Some Cape Town homes without water at night as City tries to find right pressure

Councillor urges residents to report problems

Photo of water metre

Water leaks over a resident’s water metre in Ilitha Park. Photo: Trevor Bohatch

By Trevor Bohatch

6 June 2017

Residents of Ilitha Park say their taps have been running dry every night for months. GroundUp spoke to several residents. Some believed it was because of the water shortage in Cape Town, others were not sure.

“From 7pm the water is cut off,” homeowner Fatimah Kiviet said. “Then at 4am the water comes back.”

Since the problem started in February, her family of three has resorted to filling a 20-litre bucket of water in the evening so they can drink, wash, and flush toilets during the night.

She also said her neighbours, who live further uphill, often don’t have water until as late as 6am, meaning they have already left for work. “We’ve really got a problem with water,” Kiviet said.
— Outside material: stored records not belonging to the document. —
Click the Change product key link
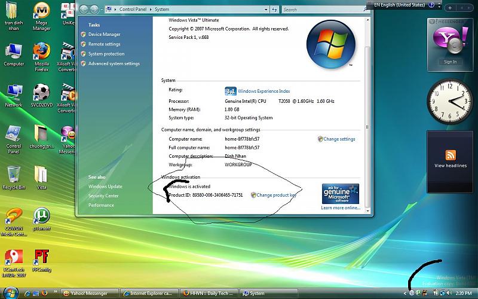The height and width of the screenshot is (299, 478). pyautogui.click(x=276, y=195)
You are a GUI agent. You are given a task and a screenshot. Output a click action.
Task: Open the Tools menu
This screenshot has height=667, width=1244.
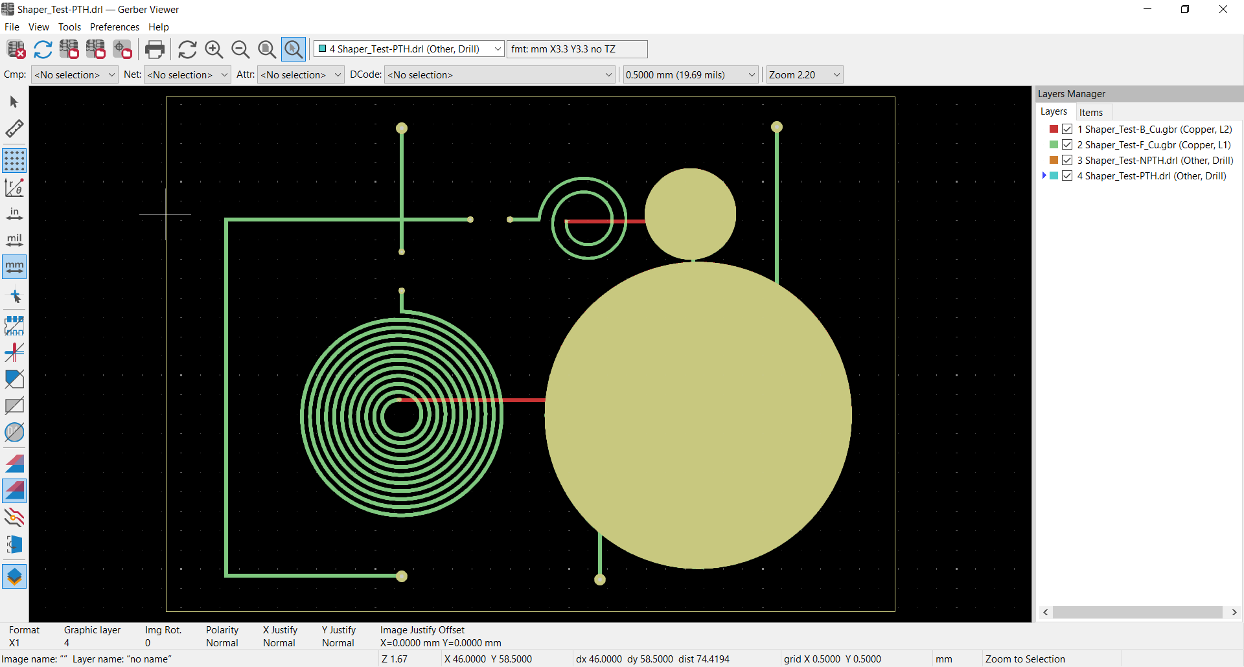tap(69, 27)
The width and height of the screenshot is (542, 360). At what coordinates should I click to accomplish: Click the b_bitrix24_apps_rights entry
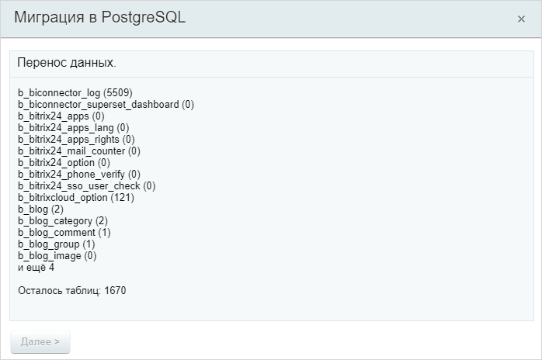coord(76,139)
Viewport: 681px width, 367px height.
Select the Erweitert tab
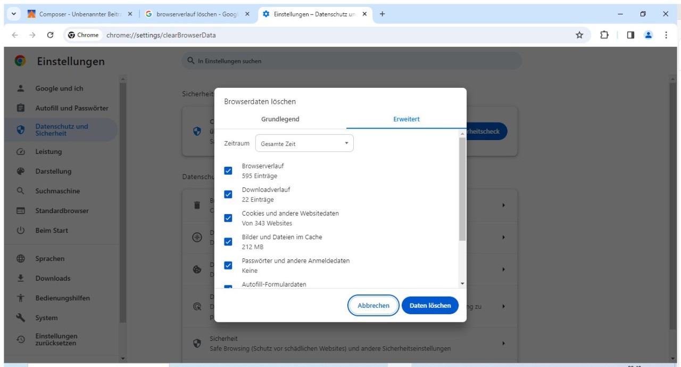click(x=406, y=119)
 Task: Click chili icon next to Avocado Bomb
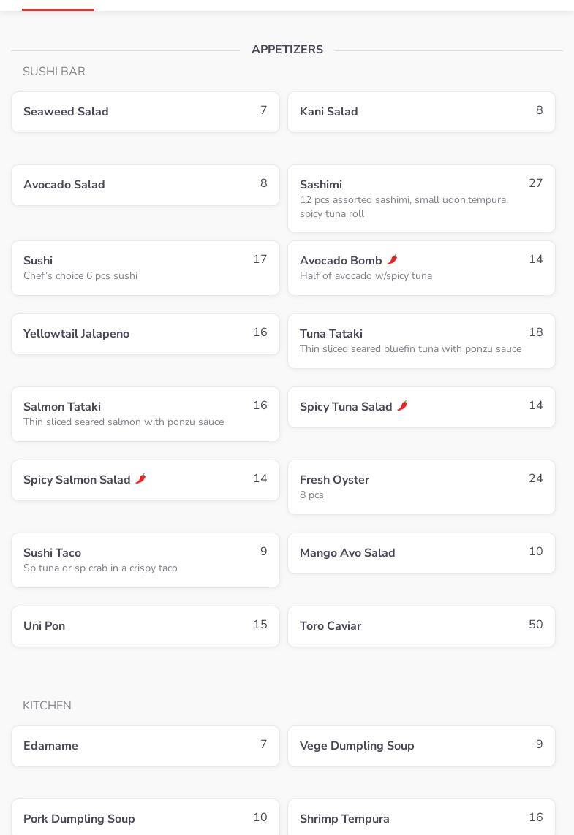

Several residents and homeowners said their taps also ran dry in the late evening. One homeowner, who had built flats in the rear of his property, said when water did return, the pressure was often too low to be useable.

In Cape Town, residents who cannot pay for their own water are limited to a daily consumption of 350 litres per day as “indigent” households. None of the residents GroundUp spoke to had “indigent” water metering devices on their properties.

Ward councillor Xolisa Peter said that she had not heard of the problems and encouraged residents to come to her office to lodge their complaints. “They need to come to my office and explain,” she said. “I can’t talk generally. I must talk about specific cases.”

Mayco Member for Water Xanthea Limberg said that residents in Ilitha Park were not experiencing water-shedding. “The City’s aim is to adjust our system so that as many people as possible are supplied at as low a pressure as possible. This may result in temporary supply interruptions, especially in high-lying areas of the supply zones,” she said.

She encouraged residents to report supply interruptions and said the City would “investigate” the situation.

“As we have never dropped pressure to this level before, finding the pressure range that works best unfortunately involves an element of trial and error,” she said.